陈其生继续哭笑不得,青弦原来有几次也爬上床睡过,但那会都是趴在枕头上睡,倒叫他那几天早晨起来时,往往要
吓一跳。最近气温降得厉害,连着几天飘小雪,看来它也受不了冻,要钻到被窝里面了。陈其生瞧着它可爱睡相,也
不忍心赶它下床。
原来就听人说过,猫一旦爬上了人的床,那就再也不愿意下来。看来,即使是会变成人类的猫妖,也不能免俗。
陈其生小心翼翼睡在青弦侧边,生怕压到它,左换个姿势右换个姿势,不知道怎么放才好,想了想,自己睡觉爱动来
动去,又睡得死,一个不小心,压坏了青弦,那该怎么办?他苦恼半天,突然灵机一动,一把捞起猫咪,搁在自己胸
前,青弦软趴趴被他挪到心口的位置,丝毫没有被惊醒,继续呼呼大睡,睡在陈其生心口上。

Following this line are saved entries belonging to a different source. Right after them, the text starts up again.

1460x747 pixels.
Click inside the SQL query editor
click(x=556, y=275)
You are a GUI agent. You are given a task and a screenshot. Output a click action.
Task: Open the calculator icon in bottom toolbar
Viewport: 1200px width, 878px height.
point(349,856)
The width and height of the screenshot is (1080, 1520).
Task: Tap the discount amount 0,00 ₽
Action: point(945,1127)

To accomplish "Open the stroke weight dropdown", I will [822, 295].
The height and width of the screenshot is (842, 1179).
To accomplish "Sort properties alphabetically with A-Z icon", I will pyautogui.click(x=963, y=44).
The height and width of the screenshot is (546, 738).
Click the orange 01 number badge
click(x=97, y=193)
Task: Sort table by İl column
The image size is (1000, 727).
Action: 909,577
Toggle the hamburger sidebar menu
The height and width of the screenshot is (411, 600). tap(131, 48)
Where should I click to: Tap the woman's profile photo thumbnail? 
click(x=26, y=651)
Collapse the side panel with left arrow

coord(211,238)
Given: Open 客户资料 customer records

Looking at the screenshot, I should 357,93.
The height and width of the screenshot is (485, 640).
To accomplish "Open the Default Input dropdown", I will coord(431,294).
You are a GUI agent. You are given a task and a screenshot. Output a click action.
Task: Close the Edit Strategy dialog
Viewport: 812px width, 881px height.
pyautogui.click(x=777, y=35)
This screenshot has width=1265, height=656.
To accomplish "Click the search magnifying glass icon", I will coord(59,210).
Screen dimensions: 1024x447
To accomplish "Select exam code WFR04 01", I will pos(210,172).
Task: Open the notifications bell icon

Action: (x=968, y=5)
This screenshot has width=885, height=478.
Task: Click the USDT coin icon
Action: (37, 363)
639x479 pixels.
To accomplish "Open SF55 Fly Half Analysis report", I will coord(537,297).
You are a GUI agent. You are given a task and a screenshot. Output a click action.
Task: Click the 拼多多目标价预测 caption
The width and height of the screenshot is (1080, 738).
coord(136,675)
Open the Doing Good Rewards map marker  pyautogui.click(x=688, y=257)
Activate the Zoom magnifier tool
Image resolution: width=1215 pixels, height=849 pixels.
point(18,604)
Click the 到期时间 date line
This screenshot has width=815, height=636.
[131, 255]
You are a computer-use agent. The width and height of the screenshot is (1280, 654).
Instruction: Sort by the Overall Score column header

陈其生睡意渐浓,眼睛一张一阖,他用手指戳了绰猫咪的小脑袋:
“你到底是谁?原来能变成人样,现在变回猫咪,那还变得回人样不?”
他想起那个表情臭臭的少年,秀气的脸孔,毛茸茸的耳朵。
不知道为什么,还想再见到他。
小猫抖了抖脑袋,没有回答。
“晚安。”
陈其生咕哝了一句,闭上眼睛,进入沉沉黑甜乡。
再往后过了几天,困扰陈其生长达数个月的采风终于被提上议程。
讨论路线的当天,教室里里乱成一锅粥。
“去苏州!”
“不要!扬州!”
“不行!绝对不行!去景德镇!我要看青花瓷!”
“你们女生怎么尽想着往南跑?本来咱学校就在南方,那些地方你什么时候想去什么时候去,咱要去就去远点儿。我
看咱去贵州,喝喝茅台,挺好。”
“对,江南那小家子气的地方有啥好看?做人眼界就该开阔点儿,去西北,去沙漠才像样。”
“什么?你说江南小家子气?”班上唯一一位江南美女怒了:“我代表江南人掐死你!”
有人捧着手里一本湘行散记,满眼放光:
“凤凰怎么样?据说那地儿出美女,咱几个光棍……”
“呸!”全体女生集体唾骂他:“瞧你那德行!”
“去西藏!靠!采风这种事,怎么能不去西藏!”
“云南!云南啊!学校的指定路线可是云南,咱谁都别跟校领导争,就去云南嘛。”
“不,我要去西双版纳~我就要去西双版纳~咱之前不是说好都去西双版纳么,你们怎么这会儿全变卦了?”
众人讨论越来越激烈,一时间口沫横飞,教室俨然已成人间战场,大有互掐之势。
喀啦一声,教室门开了。
陈其生犹犹豫豫走进来。
教室众人继续争执了三秒钟之后,不约而同停下来,三十多人一齐将目光投向他。